When it crashed and burned in the first round of the NCAA Tournament last season, among the issues cited for Arizona was the lack of a killer instinct, particularly from the backcourt. Tommy Lloyd addressed that concern, adding three players from the transfer portal with tourney experience including two that had appeared in the national championship game.

The Wildcat guards have some much more aggression on offense this season, with Caleb Love settling into the role as go-to scorer and the others establishing their roles with the ball.

But it’s when the other team is dribbling, passing and shooting that those same players have been the problem.

“Our guards have been getting their asses kicked in these games defensively,” UA coach Tommy Lloyd told Bruce Pascoe of the Arizona Daily Star after Sunday’s 100-82 loss at Stanford.

Stanford made a school record 16 3-pointers, needing only 25 shots to get there, and had an effective field goal percentage of 71. That’s by far the worst of the Lloyd era and 4th-worst since started tracking the metric in 1999.

Not what you’d expect from a team that was second in adjusted defensive efficiency before the Stanford game.
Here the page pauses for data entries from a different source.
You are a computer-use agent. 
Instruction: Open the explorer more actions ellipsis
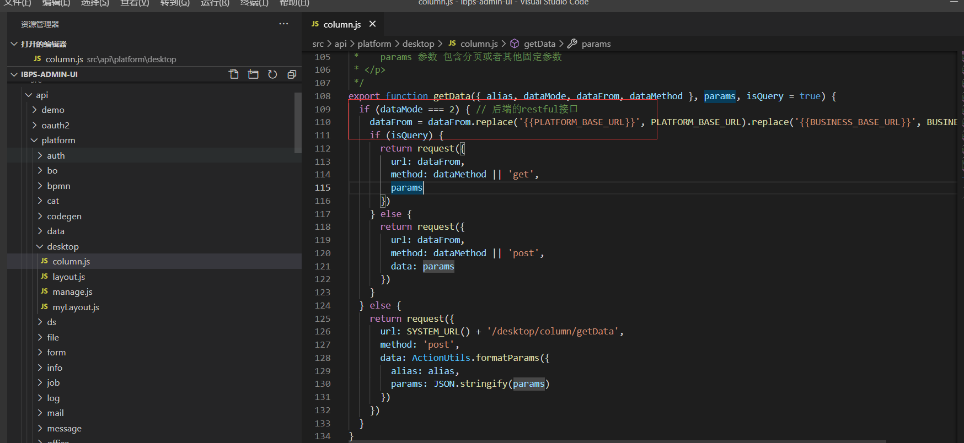tap(283, 24)
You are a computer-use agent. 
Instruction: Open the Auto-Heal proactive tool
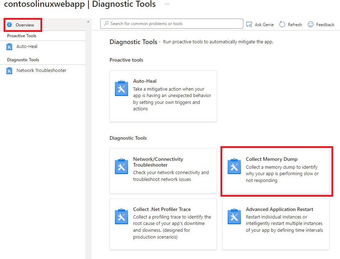click(163, 96)
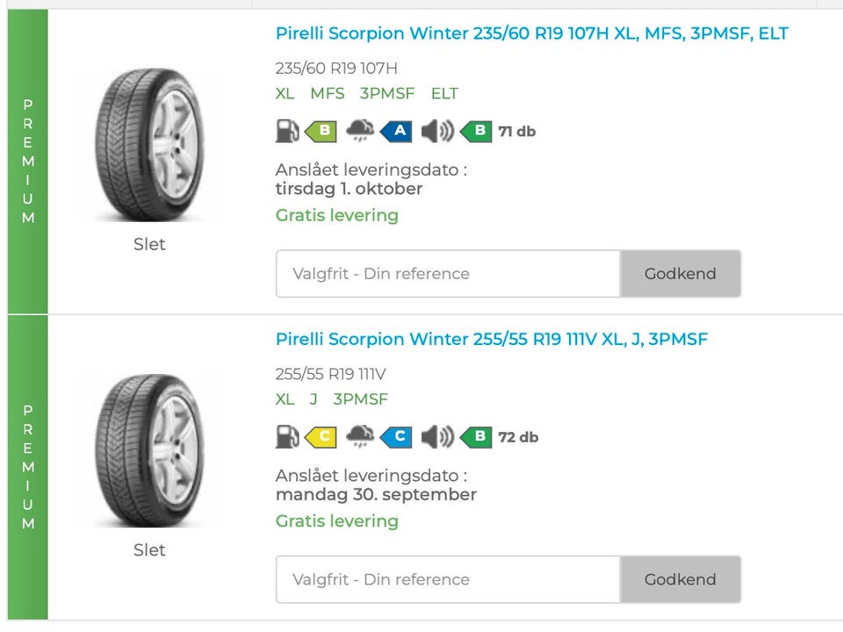
Task: Click noise speaker icon on 255/55 tire
Action: coord(436,437)
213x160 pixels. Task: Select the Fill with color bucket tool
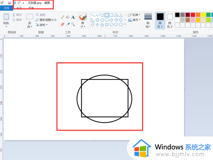(68, 17)
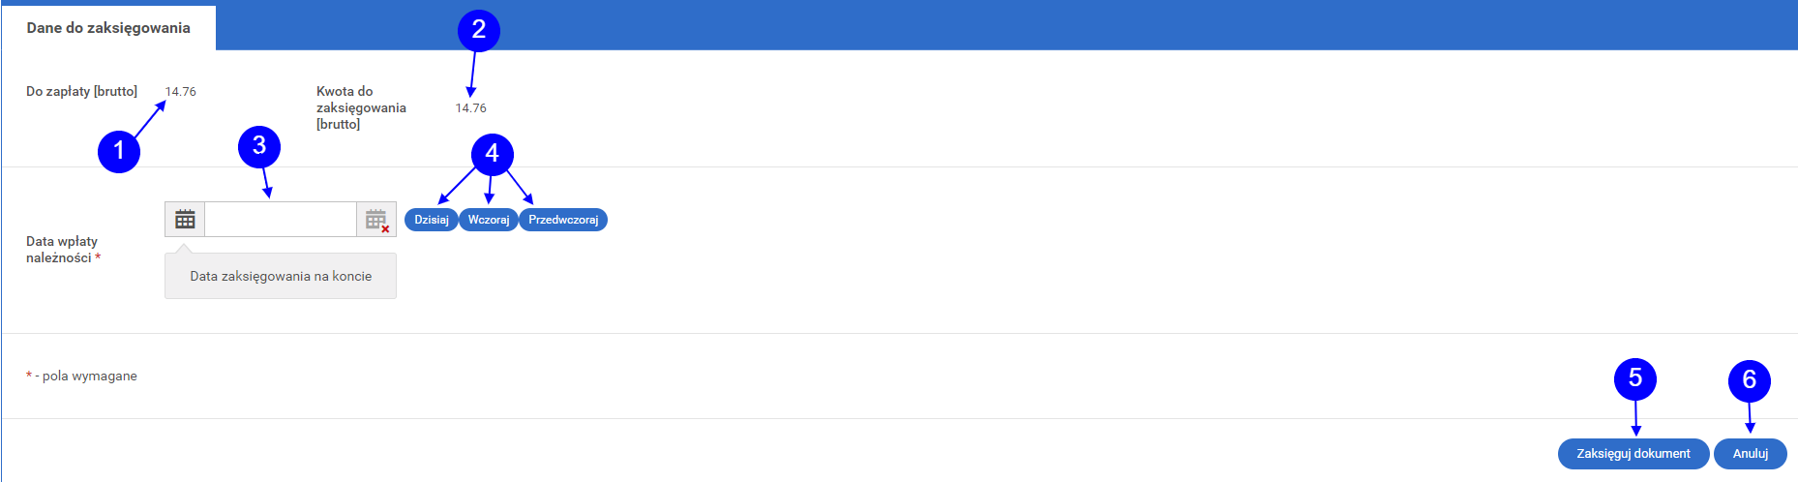Focus the payment date input field
1798x482 pixels.
coord(281,220)
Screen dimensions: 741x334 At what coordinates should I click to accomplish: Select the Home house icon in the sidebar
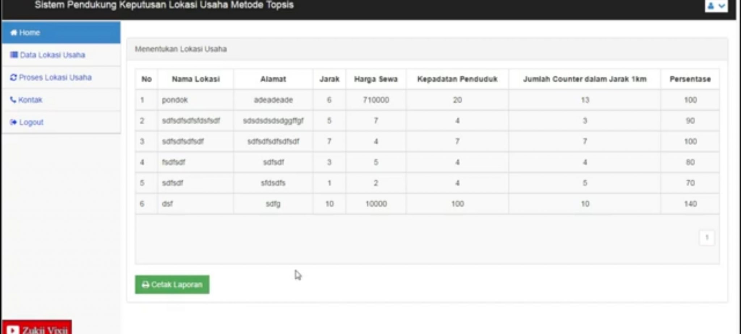(14, 33)
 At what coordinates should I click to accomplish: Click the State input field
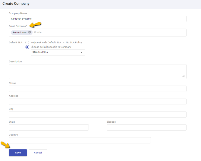tap(49, 128)
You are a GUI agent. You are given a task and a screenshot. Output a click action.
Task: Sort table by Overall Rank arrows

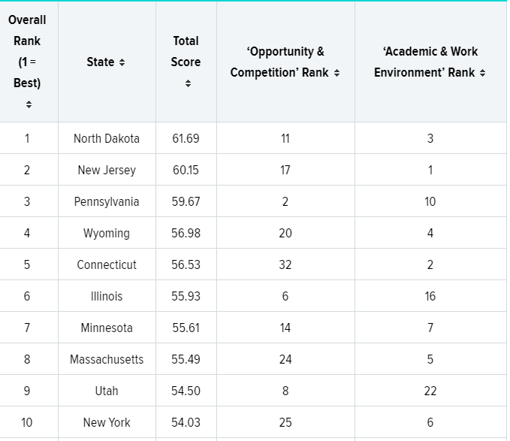pos(29,104)
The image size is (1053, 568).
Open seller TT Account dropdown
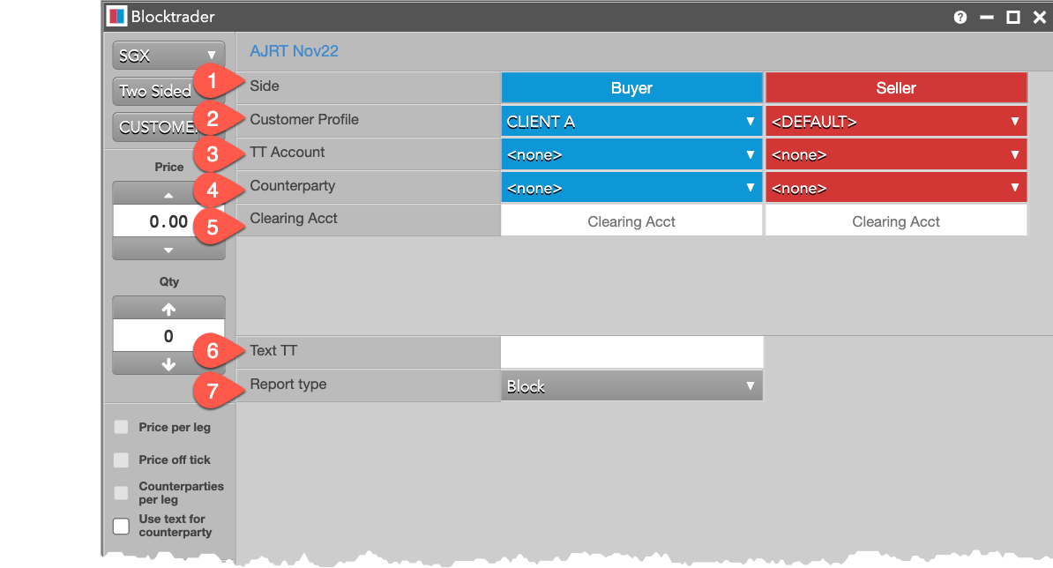pos(895,155)
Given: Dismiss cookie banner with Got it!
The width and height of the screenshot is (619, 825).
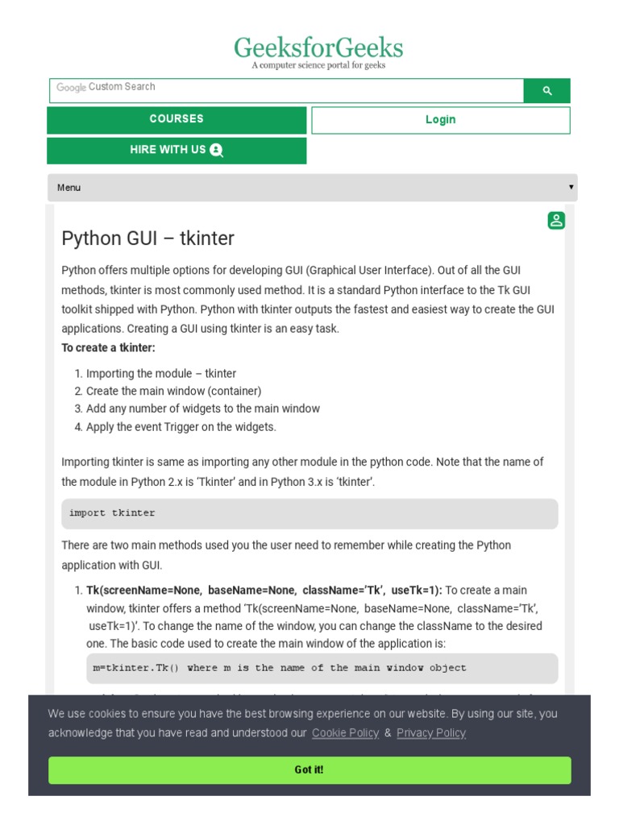Looking at the screenshot, I should [x=310, y=770].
The Wildcats are now seventh, but Lloyd called that “an absolute lie” and the raw numbers back up that assertion.

Arizona is allowing 73.4 points per game on 42.3 percent shooting, but in the last five games—none at home—the Wildcats have yielded 88.6 per game and opponents are shooting 47.3 percent. Stanford was the fourth opponent this season to make 10 or more 3s and shoot over 40 percent, and for the year the UA has dropped to 226th out 362 Division I teams in 3-point field goal defense.

Everyone on Arizona has a defensive rating below 100, meaning when that player is on the court the opponent averages less than 100 points per 100 possessions. However, against Stanford the starting backcourt of Love, Kylan Boswell and Pelle Larsson had ratings of 129.1, 148.8 and 110.6, respectively, while reserve guards Jaden Bradley (137.2) and KJ Lewis (124.5) were equally bad.

Boswell was the only one of that quintet with a defensive rating under 110 in the double-overtime loss to Florida Atlantic in Las Vegas, and when falling to Purdue on Dec. 16 four of the five were over 120.

The UA guards not named Love haven’t been particularly efficient on offense of late, either. Most glaringly has been the play of sophomore Kylan Boswell, who was 2 for 11 at Stanford and in the last five games is shooting 31.5 percent overall and 22.2 percent from 3.

The next few days will be critical for Arizona to figure out what changes need to be made, because this weekend won’t be easy. Colorado and Utah both swept the Washington schools at home, and Colorado comes in ranked seventh in the country in 3-point shooting (40.7 percent) while Utah (38.9) is 14th and has a 7-footer in Branden Carlson who is shooting 40 percent from 3 and made a career-best five triples in the upset of the UA last December.

“For sure it makes practice a lot different,” Lewis said. “We got to do a better job of taking the scout and the preparation a lot better. We just got to be locked in on all cylinders. We’re all gonna get together as a group and figure things out.”